A report stated claims made in the complaints included a Spaldington parish councillor bullying another and a resident over declaring interests on a planning application.
An East Riding member also on Market Weighton Town Council was investigated over claims they attempted to influence the outcome of a mayoral race by publishing documents online.
Another East Riding councillor was referred to the authority’s Code of Conduct over allegations they had misused their position to help their spouse and a group she was member of.
It comes as the report to the council’s Standards Committee stated 57 complaints were taken up, including 54 new ones lodged from May 2020 to April 2021, with five withdrawn.
It added 12 were then investigated, including five referred for ‘other action’ such as apologies or further training, including two concerning the same councillor.
No complaints were referred to the council’s Standards Committee for a final ruling during the period, with investigations conducted and concluded by officers.
Complaints taken up also included claims a Hornsea town councillor publicly suggested their accuser was lying over claims they were improperly using their position during a planning hearing.

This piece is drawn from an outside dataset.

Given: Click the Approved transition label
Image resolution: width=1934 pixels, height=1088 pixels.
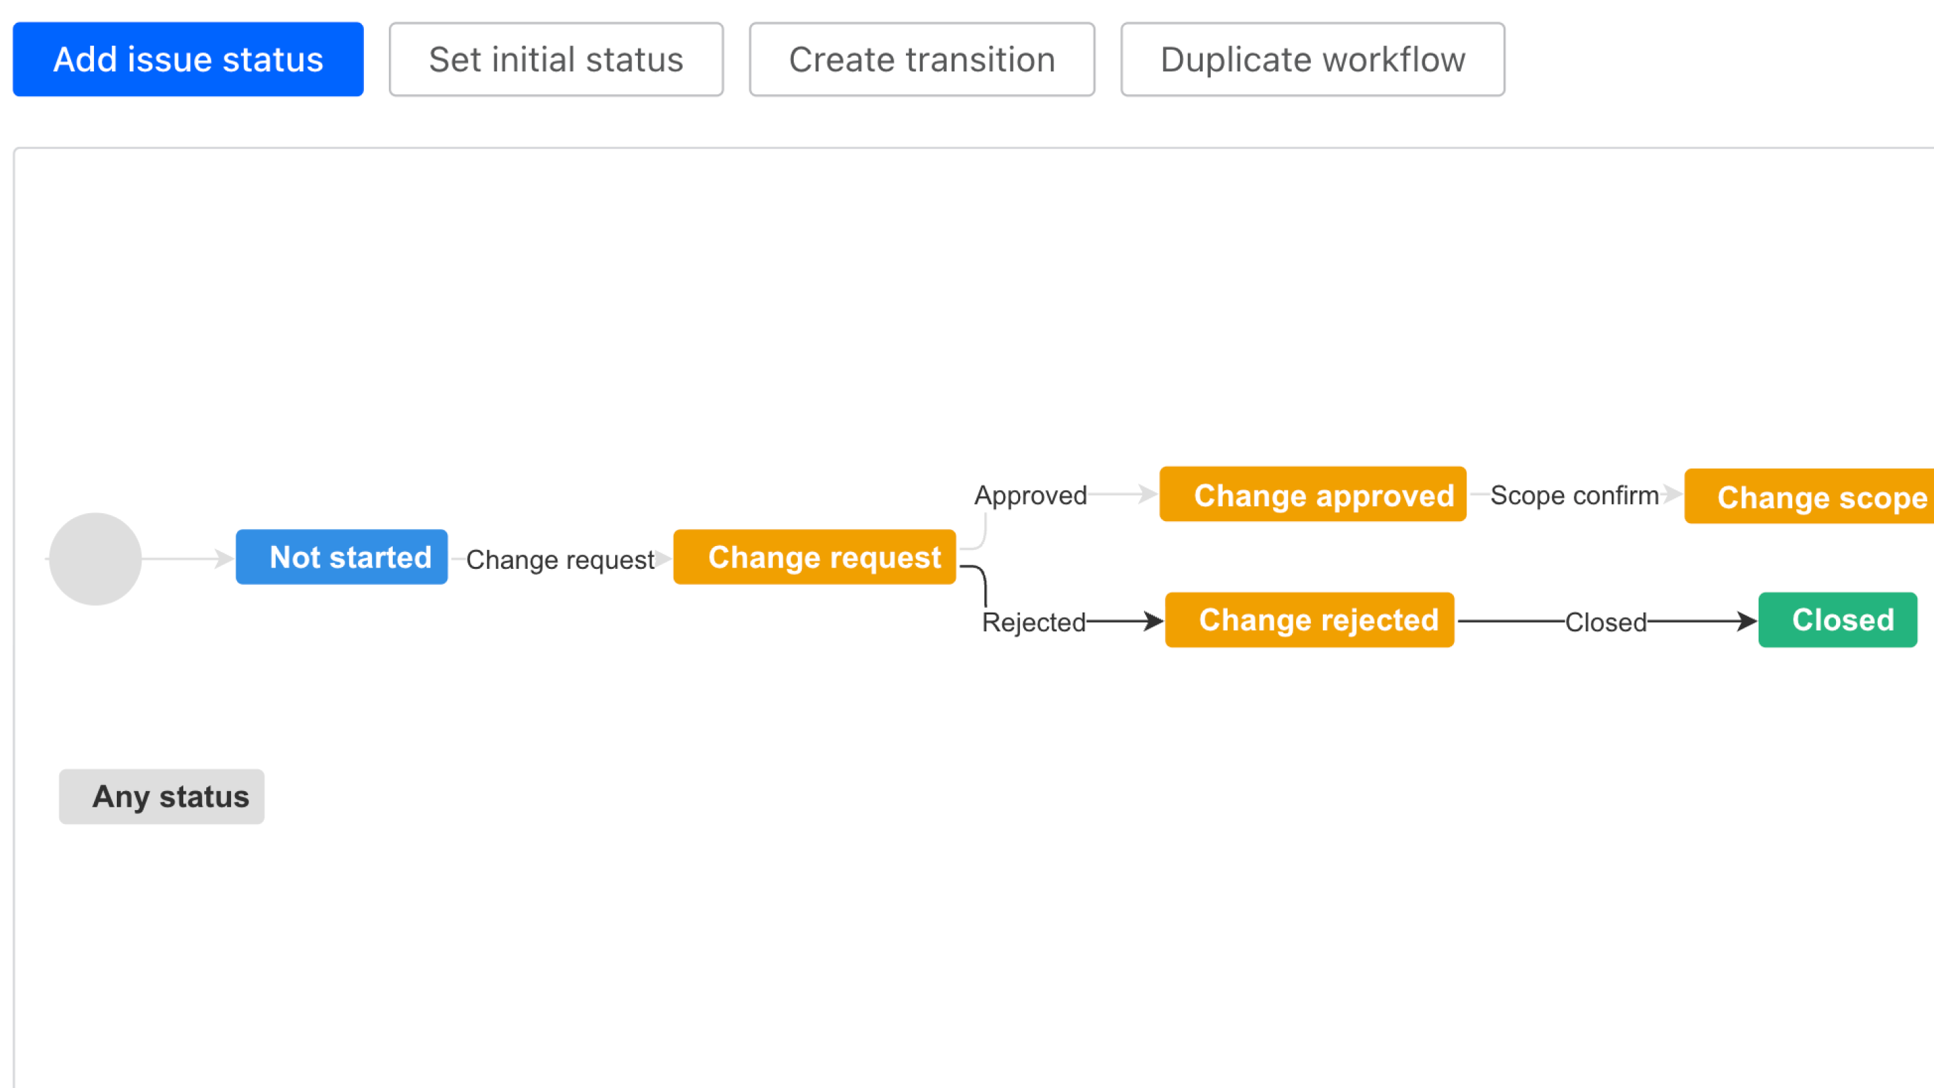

A Newport parish councillor was alleged to have bullied the authority’s former clerk while an East Riding member was investigated over their behaviour at a 2019 general election count.
A North Cave parish councillor was reminded of their duty to be respectful to others following “aggressive” behaviour towards their accuser.
A Withernsea town councillor was referred back to the Code of Conduct over a post on social media and comments made in messages to others on the authority.
Officers mediated between the complainant and councillor in the mayor election case over the latter encouraging people to circulate a letter which they said contained malicious “lies”.
David Waxman, an independent member of the public on the council’s Standards Committee, called for councillors to be more “circumspect” when using social media.
Council Monitoring Officer Matthew Buckley told the committee “a lot” of the complaints received related to comments made by councillors online.
He added councillors were told in induction training to be clear whether they were posting in a personal or official capacity on social media and to show other users respect.
Committee Chair Cllr Tim Norman said he often found the backspace button “the most important” when using social media.
Mr Buckley also told the committee approaching councillors referred for other action could be difficult unless officers were “sure” of the facts.
The officers said: “We have to be certain before taking some of the issues forward.
“If we approach a councillor and ask them to apologise they could come back and tell us the case isn’t as straight forward as that.”
Councillors heard the proof standard used for complaints was on balance of probabilities rather than the beyond reasonable doubt approach used in the courts.
Mr Buckley said that meant officers and committees investigating complaints had to decide which party to side with based on what each told them.